### Given text
○ ○ ○ ○

Richard Carrier 3#: This is also demonstrated by the fact that he didn’t know my
likelihoods for Aristotle not existing already take into account that
evidence’s dependency on “a Peripatetic tradition.” He didn’t even know that
this is always the case, that it is literally what you are doing when you
estimate likelihoods in Bayesian reasoning: you assume the one condition is
true (“Aristotle existed”) and then assess how likely the evidence would be
dependent on that being the case; then you assume the other condition is true
(“it was just a Peripatetic tradition”) and assess how likely the evidence
would be dependent on that being the case; and it is the ratio between those
two likelihoods that tells you whether that evidence argues for or against
either condition (or neither), and the size of that ratio (the difference
between those two likelihoods) tells you how weak or strong that evidence is
for that conclusion.
My comment: Here Carrier
confuses naming dependence with modelling it. While he correctly describes the
formal definition of a likelihood ratio, merely imagining an alternative
hypothesis (“it was just a Peripatetic tradition”) does not automatically
control for evidential dependence. When multiple pieces of evidence arise from
the same causal pipeline, they are correlated, and multiplying likelihood
ratios still double-counts information unless that correlation is explicitly
modelled. Carrier does not do this. He assigns separate likelihood ratios to
Aristotle’s writings, testimonies, inscriptions, and later historians, and
multiplies them anyway; reducing the numbers does not fix the inflation. Worse,
he applies this leniency asymmetrically: dependence is “handled” for Aristotle
but used to collapse multiple Jesus traditions into near-total dependence.

○ ○ ○ ○

### Extracted data
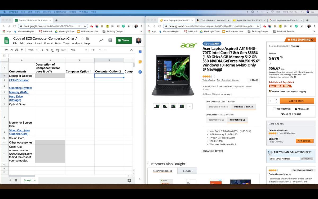Open the CPU/Processor link in spreadsheet
The width and height of the screenshot is (318, 199).
(x=19, y=80)
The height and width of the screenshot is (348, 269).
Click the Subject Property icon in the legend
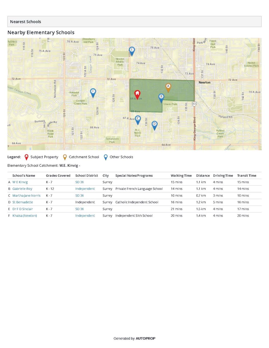point(26,157)
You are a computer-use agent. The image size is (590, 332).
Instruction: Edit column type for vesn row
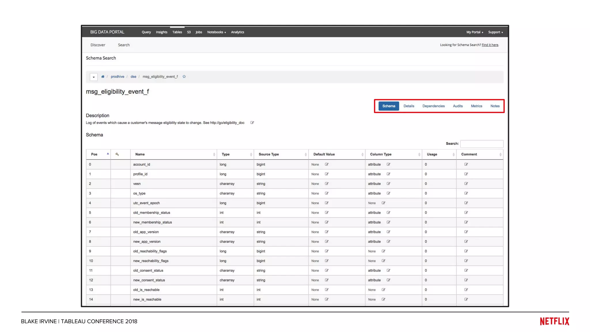(388, 184)
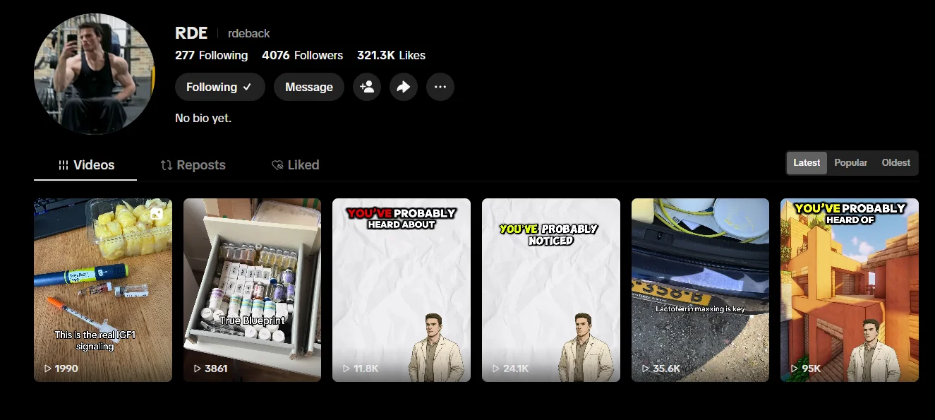Screen dimensions: 935x420
Task: Sort videos by Latest
Action: pos(807,162)
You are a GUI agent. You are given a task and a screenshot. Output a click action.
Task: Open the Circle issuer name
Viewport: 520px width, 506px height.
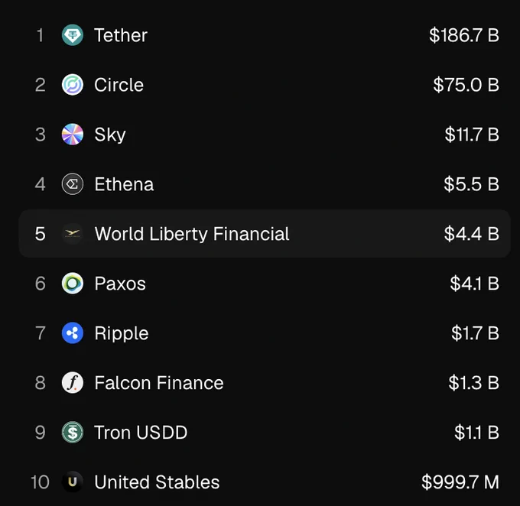click(119, 85)
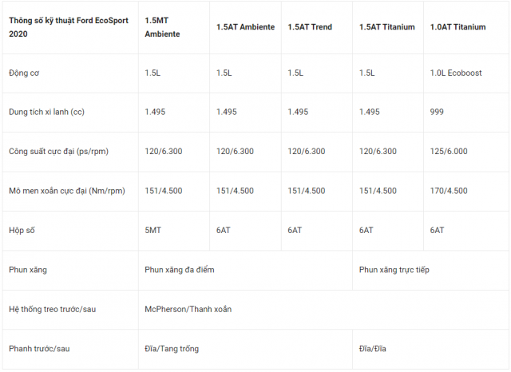Select the Hộp số row label
The image size is (511, 372).
[22, 230]
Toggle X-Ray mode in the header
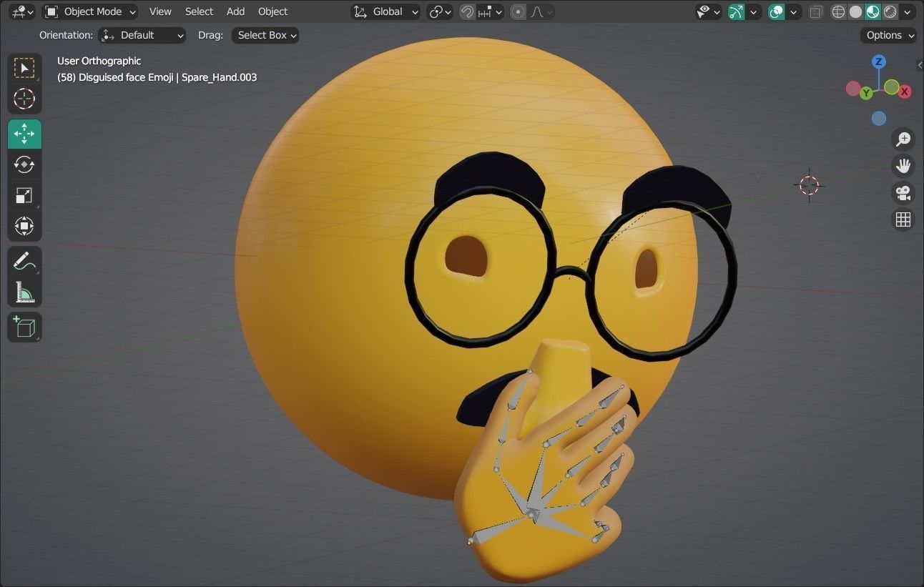This screenshot has width=924, height=587. tap(815, 11)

○ ○ ○ ○

### Set problem 1
Return the portion of the Bayesian likelihood exchange starting with "My comment: Here" and going on through "into near-total dependence.", copied word for word.
### Set problem 2
Extend the exchange about Carrier's likelihood estimates for Aristotle past its last sentence.

### Output 1
My comment: Here Carrier
confuses naming dependence with modelling it. While he correctly describes the
formal definition of a likelihood ratio, merely imagining an alternative
hypothesis (“it was just a Peripatetic tradition”) does not automatically
control for evidential dependence. When multiple pieces of evidence arise from
the same causal pipeline, they are correlated, and multiplying likelihood
ratios still double-counts information unless that correlation is explicitly
modelled. Carrier does not do this. He assigns separate likelihood ratios to
Aristotle’s writings, testimonies, inscriptions, and later historians, and
multiplies them anyway; reducing the numbers does not fix the inflation. Worse,
he applies this leniency asymmetrically: dependence is “handled” for Aristotle
but used to collapse multiple Jesus traditions into near-total dependence.

### Output 2
Again, is it confusion or dishonesty? Either way, it is not principled Bayesian
reasoning; it is informal judgment expressed with the appearance of rigour but
none of the control. The issue is not whether he conceptually acknowledges dependency, but
whether his numerical assignments properly discount correlated evidence
streams. In the Aristotle case, nearly all the evidence flows through the same
Peripatetic–Hellenistic transmission networks. Treating each as yielding an
independent likelihood ratio (even a reduced one) still double-counts shared
provenance unless explicitly modelled as conditional on the same causal chain.
Carrier never provides such a model; he simply assigns smaller numbers and
multiplies anyway. That is not Bayesian rigour, and his readers don’t spot
this. Worse, he applies the exact opposite standard to Jesus, collapsing
multiple traditions into near-total dependence even when they demonstrably
diverge in theology, chronology, and Biblical setting. This asymmetry shows him
up for what he is - that he has an agenda, and that his “dependency adjustment”
is not principled, it is outcome-driven (which is exactly what my first article
expressed too).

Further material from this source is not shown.